SNSをめぐる論争がつづいています。
アメリカ保健行政のトップ、V・マーシー医務総監がSNSに強い警告を発し、SNSは若者の精神保健に有害というラベルを貼るべきだと提唱したことを書きました(6月20日)。これに賛否両論が起きています。SNSをめぐる議論の舞台は、科学から政治に変わろうとしています(Researchers Say Social Media Warning Is Too Broad. By Ellen Barry. June 19, 2024. The New York Times)。
若者や子どものSNS、ソーシャルメディアの使用を規制すべきだという議論は、親や教師のあいだで強い。しかしおおかたの科学者はこれに同調してはいない。SNSが若者の精神保健に有害かどうか、アメリカ心理学会のM・プリンスタインさんはいいます。
「現在のところ肯定とも否定とも結論はできない。どちらかといえば大勢は“ない”か、“あまりない”に近い」
とはいえ、ネット上で自傷行為を見る若者は、自傷行為に走りやすくなる。問題はネットの中身です。

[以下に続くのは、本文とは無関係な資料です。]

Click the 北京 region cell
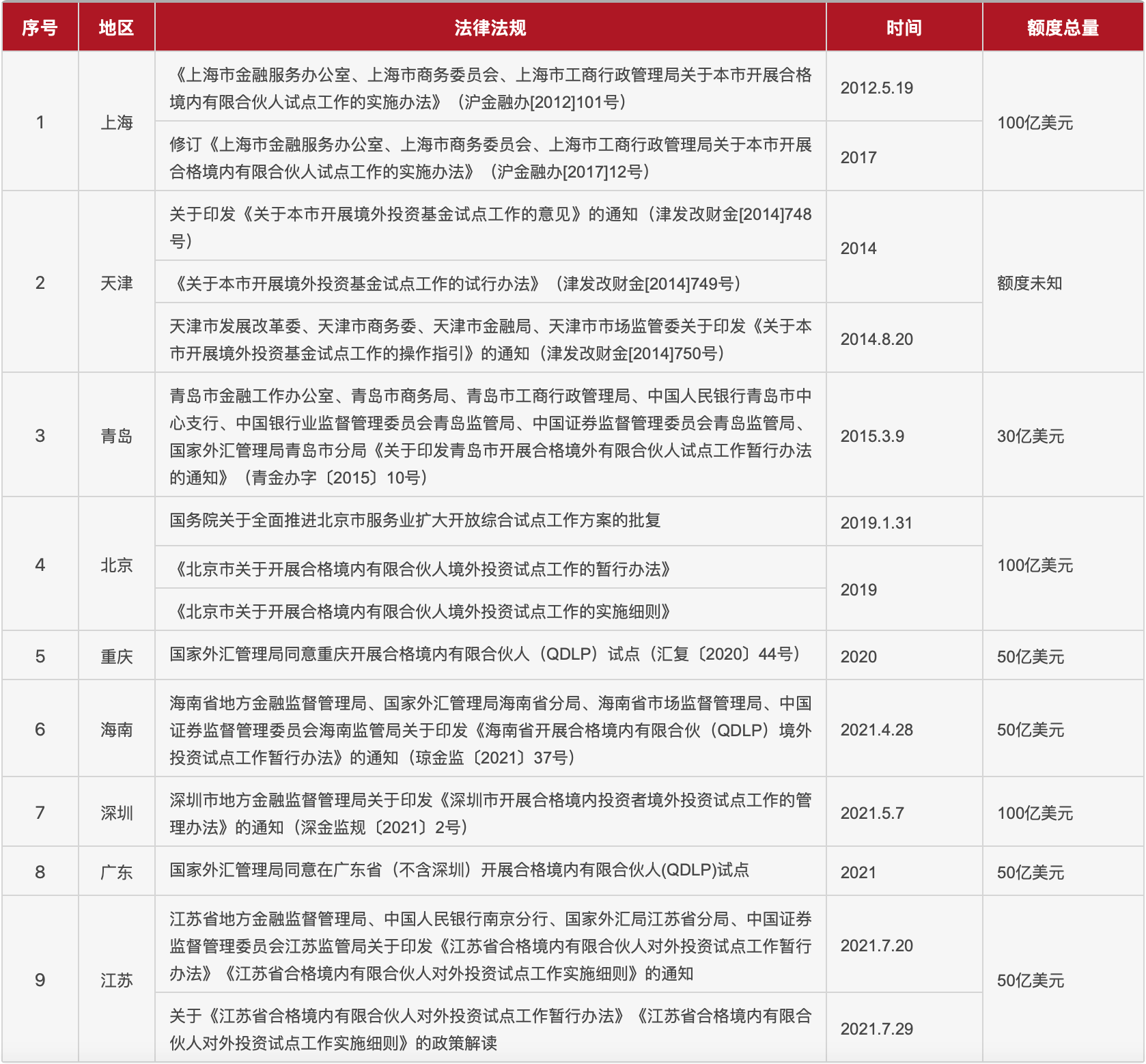Image resolution: width=1146 pixels, height=1064 pixels. tap(116, 565)
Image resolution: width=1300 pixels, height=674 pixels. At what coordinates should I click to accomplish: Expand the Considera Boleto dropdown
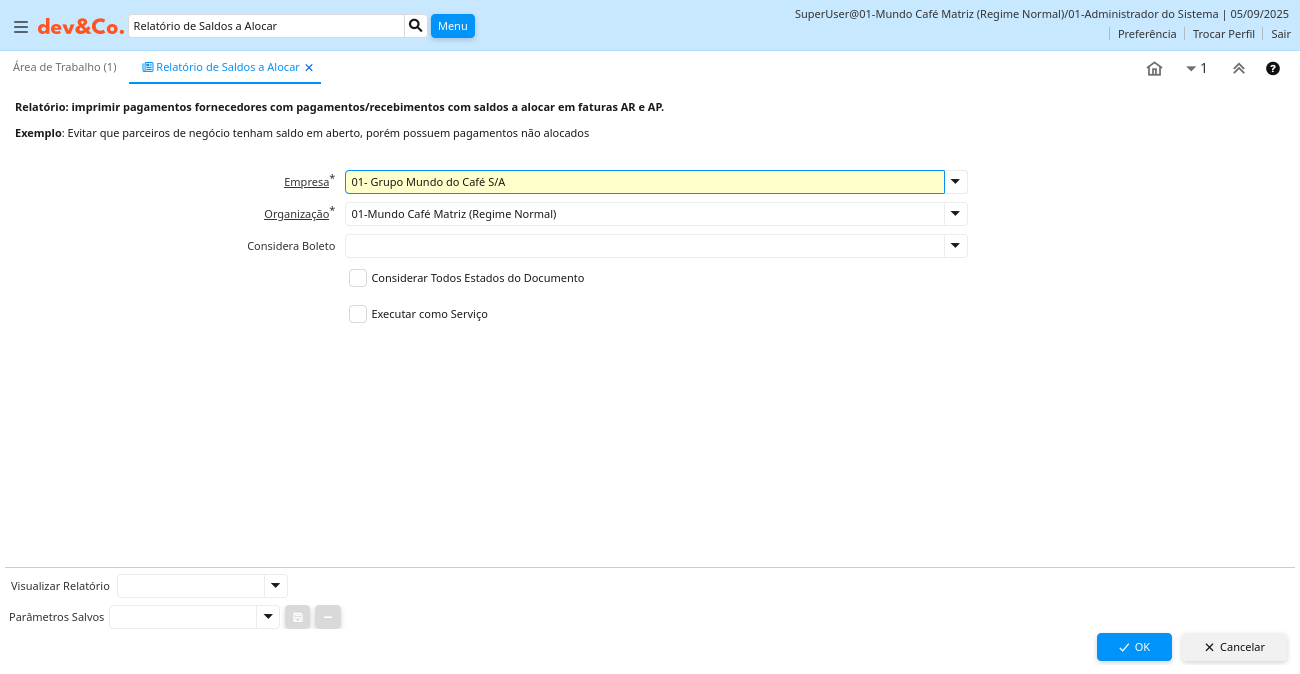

「1日中見ているのがニューヨーク・タイムズだったら、話はちがう」
一律全面禁止ではなく、賢く使うこと。
でもどこをどう禁止するのか、どうすれば賢く使うことになるのか。
マーシー医務総監が「1日3時間以上SNSを使う若者は、うつや不安が倍増する」といっていることに対し、疑問をいだく科学者もいる。
カリフォルニア大学のキャンディス・オジャーズ教授はいいます。自分を含め、何百もの研究者がSNSと若者の精神疾患との関連を研究してきた、しかし両者のあいだの関係はわずかなものでしかなかった。SNSにばかりに注目していたら、若者の精神保健のほんとうの問題を見過ごしてしまう。
これは科学者としてはまっとうな主張でしょう。しかし科学者がまっとうな主張をしたからといって、そのとおりに社会が動くわけではない。行政部門にいるマーシー総監は、子どものSNSに困りはてた親たちが「どうすればいいか」と訴える声を聞きつづけてきました。そうした社会の動きを踏まえての今回の警告です。
最低限のラインは、SNS規制で生じる損害は、野放しにしたときの害にくらべればずっと小さいはずだという考え方でしょう。マーシー総監はインタビューでいっている。
「SNSに害がないとわかるまで、警告を表示していいのではないか」
害がないとわかったら、その時点で撤回すればいい。ここは科学より社会の大勢に従おうということです。健全な妥協ではないでしょうか。
若者は不満かもしれないけれど。